*Task item*. Which lines run from the one containing "The image size is (809, 653)." to the end of the listing? Copy them out exactly, leaving out the rest.

● ● ●

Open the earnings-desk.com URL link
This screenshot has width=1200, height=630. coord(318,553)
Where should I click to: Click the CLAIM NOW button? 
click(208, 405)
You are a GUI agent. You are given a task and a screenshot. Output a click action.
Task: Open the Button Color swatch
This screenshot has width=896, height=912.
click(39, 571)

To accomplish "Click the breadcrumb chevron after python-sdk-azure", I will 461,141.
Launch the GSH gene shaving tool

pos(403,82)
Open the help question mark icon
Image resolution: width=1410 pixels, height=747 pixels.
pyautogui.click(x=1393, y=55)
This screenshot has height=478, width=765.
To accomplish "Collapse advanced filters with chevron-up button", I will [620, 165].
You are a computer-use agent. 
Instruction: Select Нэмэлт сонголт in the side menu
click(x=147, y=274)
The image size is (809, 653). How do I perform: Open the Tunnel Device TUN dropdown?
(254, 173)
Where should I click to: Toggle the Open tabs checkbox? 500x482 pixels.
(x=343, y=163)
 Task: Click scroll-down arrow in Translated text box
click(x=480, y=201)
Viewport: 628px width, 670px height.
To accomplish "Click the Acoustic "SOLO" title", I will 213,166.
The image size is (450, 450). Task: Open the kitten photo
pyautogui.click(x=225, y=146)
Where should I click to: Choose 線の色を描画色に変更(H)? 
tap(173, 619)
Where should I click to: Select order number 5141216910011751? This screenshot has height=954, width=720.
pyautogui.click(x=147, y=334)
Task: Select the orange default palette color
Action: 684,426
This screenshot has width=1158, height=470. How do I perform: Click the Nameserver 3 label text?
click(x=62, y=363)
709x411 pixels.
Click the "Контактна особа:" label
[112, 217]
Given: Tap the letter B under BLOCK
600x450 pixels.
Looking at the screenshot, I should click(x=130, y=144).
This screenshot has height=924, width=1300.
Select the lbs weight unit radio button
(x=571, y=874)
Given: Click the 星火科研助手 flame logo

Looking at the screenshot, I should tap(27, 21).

● ● ●

*Answer*.
The image size is (809, 653). How do I perform: Open the Tunnel Device TUN dropdown?
(254, 173)
Where should I click to: Toggle the Open tabs checkbox? 500x482 pixels.
(x=343, y=163)
 Task: Click scroll-down arrow in Translated text box
click(x=480, y=201)
Viewport: 628px width, 670px height.
To accomplish "Click the Acoustic "SOLO" title", I will 213,166.
The image size is (450, 450). Task: Open the kitten photo
pyautogui.click(x=225, y=146)
Where should I click to: Choose 線の色を描画色に変更(H)? 
tap(173, 619)
Where should I click to: Select order number 5141216910011751? This screenshot has height=954, width=720.
pyautogui.click(x=147, y=334)
Task: Select the orange default palette color
Action: 684,426
This screenshot has width=1158, height=470. How do I perform: Click the Nameserver 3 label text?
click(x=62, y=363)
709x411 pixels.
Click the "Контактна особа:" label
[112, 217]
Given: Tap the letter B under BLOCK
600x450 pixels.
Looking at the screenshot, I should click(x=130, y=144).
This screenshot has height=924, width=1300.
Select the lbs weight unit radio button
(x=571, y=874)
Given: Click the 星火科研助手 flame logo

Looking at the screenshot, I should tap(27, 21).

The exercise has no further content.